*** Opening of Given data ***

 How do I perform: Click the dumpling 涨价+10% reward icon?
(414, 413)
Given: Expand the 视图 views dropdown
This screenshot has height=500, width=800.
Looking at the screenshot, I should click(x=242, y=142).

*** Close of Given data ***

Brief: Using the line that contains "Given: Expand the 视图 views dropdown" as the first, reproduce each line exactly through the last line of the listing.

Worked solution:
Given: Expand the 视图 views dropdown
This screenshot has height=500, width=800.
Looking at the screenshot, I should click(x=242, y=142).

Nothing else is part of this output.